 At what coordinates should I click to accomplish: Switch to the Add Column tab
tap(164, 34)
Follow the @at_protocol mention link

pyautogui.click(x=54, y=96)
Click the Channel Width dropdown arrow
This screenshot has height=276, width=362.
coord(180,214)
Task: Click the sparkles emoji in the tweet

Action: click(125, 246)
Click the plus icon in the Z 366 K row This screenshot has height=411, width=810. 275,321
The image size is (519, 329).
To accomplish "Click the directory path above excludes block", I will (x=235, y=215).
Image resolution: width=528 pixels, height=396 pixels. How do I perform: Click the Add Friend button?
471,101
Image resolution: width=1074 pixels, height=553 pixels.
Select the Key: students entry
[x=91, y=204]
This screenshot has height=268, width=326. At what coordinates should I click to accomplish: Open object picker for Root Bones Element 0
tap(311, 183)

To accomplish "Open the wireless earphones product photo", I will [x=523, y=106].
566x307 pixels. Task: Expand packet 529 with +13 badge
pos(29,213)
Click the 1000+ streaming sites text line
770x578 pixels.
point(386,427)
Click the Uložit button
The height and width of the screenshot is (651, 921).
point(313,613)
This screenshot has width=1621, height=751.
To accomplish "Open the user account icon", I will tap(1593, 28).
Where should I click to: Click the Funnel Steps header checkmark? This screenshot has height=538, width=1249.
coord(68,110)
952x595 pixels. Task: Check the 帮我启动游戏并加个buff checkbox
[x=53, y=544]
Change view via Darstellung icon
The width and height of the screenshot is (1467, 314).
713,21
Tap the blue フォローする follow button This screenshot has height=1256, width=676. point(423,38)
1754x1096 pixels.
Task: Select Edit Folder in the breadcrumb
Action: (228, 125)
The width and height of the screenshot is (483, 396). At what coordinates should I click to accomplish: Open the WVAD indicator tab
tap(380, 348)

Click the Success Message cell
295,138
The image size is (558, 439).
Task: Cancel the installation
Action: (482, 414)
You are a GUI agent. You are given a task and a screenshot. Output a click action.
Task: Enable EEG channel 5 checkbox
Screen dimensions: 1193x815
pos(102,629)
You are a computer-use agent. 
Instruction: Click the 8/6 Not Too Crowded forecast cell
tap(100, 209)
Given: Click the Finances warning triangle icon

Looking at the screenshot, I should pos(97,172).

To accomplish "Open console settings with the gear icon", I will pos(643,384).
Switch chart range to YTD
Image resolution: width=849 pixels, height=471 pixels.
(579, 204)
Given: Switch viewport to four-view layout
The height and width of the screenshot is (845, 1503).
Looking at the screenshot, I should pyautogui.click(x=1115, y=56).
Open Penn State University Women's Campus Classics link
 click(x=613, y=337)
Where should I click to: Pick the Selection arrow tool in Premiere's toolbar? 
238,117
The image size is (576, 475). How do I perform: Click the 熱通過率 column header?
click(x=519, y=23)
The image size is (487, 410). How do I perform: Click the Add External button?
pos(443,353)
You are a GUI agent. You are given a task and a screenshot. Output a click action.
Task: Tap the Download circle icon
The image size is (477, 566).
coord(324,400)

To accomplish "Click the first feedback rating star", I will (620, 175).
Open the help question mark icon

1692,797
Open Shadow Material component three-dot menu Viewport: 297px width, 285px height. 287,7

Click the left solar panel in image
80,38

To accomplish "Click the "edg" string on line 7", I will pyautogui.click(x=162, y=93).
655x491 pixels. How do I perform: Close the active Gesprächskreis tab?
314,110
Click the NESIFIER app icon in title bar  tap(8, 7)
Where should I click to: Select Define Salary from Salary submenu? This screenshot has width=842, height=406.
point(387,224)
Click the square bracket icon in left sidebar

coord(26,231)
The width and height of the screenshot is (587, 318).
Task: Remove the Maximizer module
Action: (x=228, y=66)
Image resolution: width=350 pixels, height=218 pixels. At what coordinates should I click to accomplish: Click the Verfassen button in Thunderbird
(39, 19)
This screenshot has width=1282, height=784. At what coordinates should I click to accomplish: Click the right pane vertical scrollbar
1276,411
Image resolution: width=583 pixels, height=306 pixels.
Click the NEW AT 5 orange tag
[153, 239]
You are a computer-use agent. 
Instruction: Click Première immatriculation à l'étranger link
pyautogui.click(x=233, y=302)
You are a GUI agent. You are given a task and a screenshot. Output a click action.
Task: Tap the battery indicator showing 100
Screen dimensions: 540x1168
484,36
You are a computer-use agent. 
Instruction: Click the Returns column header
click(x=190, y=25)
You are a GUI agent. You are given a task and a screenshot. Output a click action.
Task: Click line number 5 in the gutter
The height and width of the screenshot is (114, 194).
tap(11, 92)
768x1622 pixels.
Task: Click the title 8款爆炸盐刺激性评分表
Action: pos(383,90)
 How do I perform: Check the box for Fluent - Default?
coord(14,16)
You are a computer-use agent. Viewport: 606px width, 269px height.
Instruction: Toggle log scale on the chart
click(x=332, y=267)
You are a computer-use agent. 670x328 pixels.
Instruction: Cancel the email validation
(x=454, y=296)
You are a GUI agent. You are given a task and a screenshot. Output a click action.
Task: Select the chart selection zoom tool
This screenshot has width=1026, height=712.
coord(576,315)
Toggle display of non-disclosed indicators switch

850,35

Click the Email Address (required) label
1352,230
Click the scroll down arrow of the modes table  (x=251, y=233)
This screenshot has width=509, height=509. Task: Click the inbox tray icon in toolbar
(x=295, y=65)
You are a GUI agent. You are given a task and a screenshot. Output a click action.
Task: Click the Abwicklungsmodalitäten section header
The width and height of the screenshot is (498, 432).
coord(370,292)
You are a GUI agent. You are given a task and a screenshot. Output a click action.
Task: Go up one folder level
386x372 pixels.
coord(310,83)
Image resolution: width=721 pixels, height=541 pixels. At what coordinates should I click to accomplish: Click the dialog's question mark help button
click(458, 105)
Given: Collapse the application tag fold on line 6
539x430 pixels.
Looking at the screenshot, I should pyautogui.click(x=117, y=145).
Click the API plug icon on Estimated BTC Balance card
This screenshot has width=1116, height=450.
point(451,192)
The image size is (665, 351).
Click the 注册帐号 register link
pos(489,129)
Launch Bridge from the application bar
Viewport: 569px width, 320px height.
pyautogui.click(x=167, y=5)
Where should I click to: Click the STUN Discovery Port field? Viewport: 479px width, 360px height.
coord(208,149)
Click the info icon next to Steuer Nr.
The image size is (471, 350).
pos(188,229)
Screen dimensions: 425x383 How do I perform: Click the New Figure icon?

Goal:
Rewrite all the records above, changing every "accomplish" to "complete" and leaving everything else as it is.

Finished answer:
 At what coordinates should I click to complete: Switch to the Add Column tab
tap(164, 34)
Follow the @at_protocol mention link

pyautogui.click(x=54, y=96)
Click the Channel Width dropdown arrow
This screenshot has height=276, width=362.
coord(180,214)
Task: Click the sparkles emoji in the tweet

Action: click(125, 246)
Click the plus icon in the Z 366 K row This screenshot has height=411, width=810. 275,321
The image size is (519, 329).
To complete "Click the directory path above excludes block", I will (x=235, y=215).
Image resolution: width=528 pixels, height=396 pixels. How do I perform: Click the Add Friend button?
471,101
Image resolution: width=1074 pixels, height=553 pixels.
Select the Key: students entry
[x=91, y=204]
This screenshot has height=268, width=326. At what coordinates should I click to complete: Open object picker for Root Bones Element 0
tap(311, 183)

To complete "Open the wireless earphones product photo", I will [x=523, y=106].
566x307 pixels. Task: Expand packet 529 with +13 badge
pos(29,213)
Click the 1000+ streaming sites text line
770x578 pixels.
point(386,427)
Click the Uložit button
The height and width of the screenshot is (651, 921).
point(313,613)
This screenshot has width=1621, height=751.
To complete "Open the user account icon", I will tap(1593, 28).
Where should I click to: Click the Funnel Steps header checkmark? This screenshot has height=538, width=1249.
coord(68,110)
952x595 pixels. Task: Check the 帮我启动游戏并加个buff checkbox
[x=53, y=544]
Change view via Darstellung icon
The width and height of the screenshot is (1467, 314).
713,21
Tap the blue フォローする follow button This screenshot has height=1256, width=676. point(423,38)
1754x1096 pixels.
Task: Select Edit Folder in the breadcrumb
Action: (228, 125)
The width and height of the screenshot is (483, 396). At what coordinates should I click to complete: Open the WVAD indicator tab
tap(380, 348)

Click the Success Message cell
295,138
The image size is (558, 439).
Task: Cancel the installation
Action: (482, 414)
You are a GUI agent. You are given a task and a screenshot. Output a click action.
Task: Enable EEG channel 5 checkbox
Screen dimensions: 1193x815
pos(102,629)
You are a computer-use agent. 
Instruction: Click the 8/6 Not Too Crowded forecast cell
tap(100, 209)
Given: Click the Finances warning triangle icon

Looking at the screenshot, I should pos(97,172).

To complete "Open console settings with the gear icon", I will pos(643,384).
Switch chart range to YTD
Image resolution: width=849 pixels, height=471 pixels.
(579, 204)
Given: Switch viewport to four-view layout
The height and width of the screenshot is (845, 1503).
Looking at the screenshot, I should pyautogui.click(x=1115, y=56).
Open Penn State University Women's Campus Classics link
 click(x=613, y=337)
Where should I click to: Pick the Selection arrow tool in Premiere's toolbar? 
238,117
The image size is (576, 475). How do I perform: Click the 熱通過率 column header?
click(x=519, y=23)
The image size is (487, 410). How do I perform: Click the Add External button?
pos(443,353)
You are a GUI agent. You are given a task and a screenshot. Output a click action.
Task: Tap the Download circle icon
The image size is (477, 566).
coord(324,400)

To complete "Click the first feedback rating star", I will (620, 175).
Open the help question mark icon

1692,797
Open Shadow Material component three-dot menu Viewport: 297px width, 285px height. 287,7

Click the left solar panel in image
80,38

To complete "Click the "edg" string on line 7", I will pyautogui.click(x=162, y=93).
655x491 pixels. How do I perform: Close the active Gesprächskreis tab?
314,110
Click the NESIFIER app icon in title bar  tap(8, 7)
Where should I click to: Select Define Salary from Salary submenu? This screenshot has width=842, height=406.
point(387,224)
Click the square bracket icon in left sidebar

coord(26,231)
The width and height of the screenshot is (587, 318).
Task: Remove the Maximizer module
Action: (x=228, y=66)
Image resolution: width=350 pixels, height=218 pixels. At what coordinates should I click to complete: Click the Verfassen button in Thunderbird
(39, 19)
This screenshot has width=1282, height=784. At what coordinates should I click to complete: Click the right pane vertical scrollbar
1276,411
Image resolution: width=583 pixels, height=306 pixels.
Click the NEW AT 5 orange tag
[153, 239]
You are a computer-use agent. 
Instruction: Click Première immatriculation à l'étranger link
pyautogui.click(x=233, y=302)
You are a GUI agent. You are given a task and a screenshot. Output a click action.
Task: Tap the battery indicator showing 100
Screen dimensions: 540x1168
484,36
You are a computer-use agent. 
Instruction: Click the Returns column header
click(x=190, y=25)
You are a GUI agent. You are given a task and a screenshot. Output a click action.
Task: Click line number 5 in the gutter
The height and width of the screenshot is (114, 194).
tap(11, 92)
768x1622 pixels.
Task: Click the title 8款爆炸盐刺激性评分表
Action: pos(383,90)
 How do I perform: Check the box for Fluent - Default?
coord(14,16)
You are a computer-use agent. Viewport: 606px width, 269px height.
Instruction: Toggle log scale on the chart
click(x=332, y=267)
You are a computer-use agent. 670x328 pixels.
Instruction: Cancel the email validation
(x=454, y=296)
You are a GUI agent. You are given a task and a screenshot. Output a click action.
Task: Select the chart selection zoom tool
This screenshot has width=1026, height=712.
coord(576,315)
Toggle display of non-disclosed indicators switch

850,35

Click the Email Address (required) label
1352,230
Click the scroll down arrow of the modes table  (x=251, y=233)
This screenshot has width=509, height=509. Task: Click the inbox tray icon in toolbar
(x=295, y=65)
You are a GUI agent. You are given a task and a screenshot. Output a click action.
Task: Click the Abwicklungsmodalitäten section header
The width and height of the screenshot is (498, 432).
coord(370,292)
You are a GUI agent. You are given a task and a screenshot. Output a click action.
Task: Go up one folder level
386x372 pixels.
coord(310,83)
Image resolution: width=721 pixels, height=541 pixels. At what coordinates should I click to complete: Click the dialog's question mark help button
click(458, 105)
Given: Collapse the application tag fold on line 6
539x430 pixels.
Looking at the screenshot, I should pyautogui.click(x=117, y=145).
Click the API plug icon on Estimated BTC Balance card
This screenshot has width=1116, height=450.
point(451,192)
The image size is (665, 351).
Click the 注册帐号 register link
pos(489,129)
Launch Bridge from the application bar
Viewport: 569px width, 320px height.
pyautogui.click(x=167, y=5)
Where should I click to: Click the STUN Discovery Port field? Viewport: 479px width, 360px height.
coord(208,149)
Click the info icon next to Steuer Nr.
The image size is (471, 350).
pos(188,229)
Screen dimensions: 425x383 How do I perform: Click the New Figure icon?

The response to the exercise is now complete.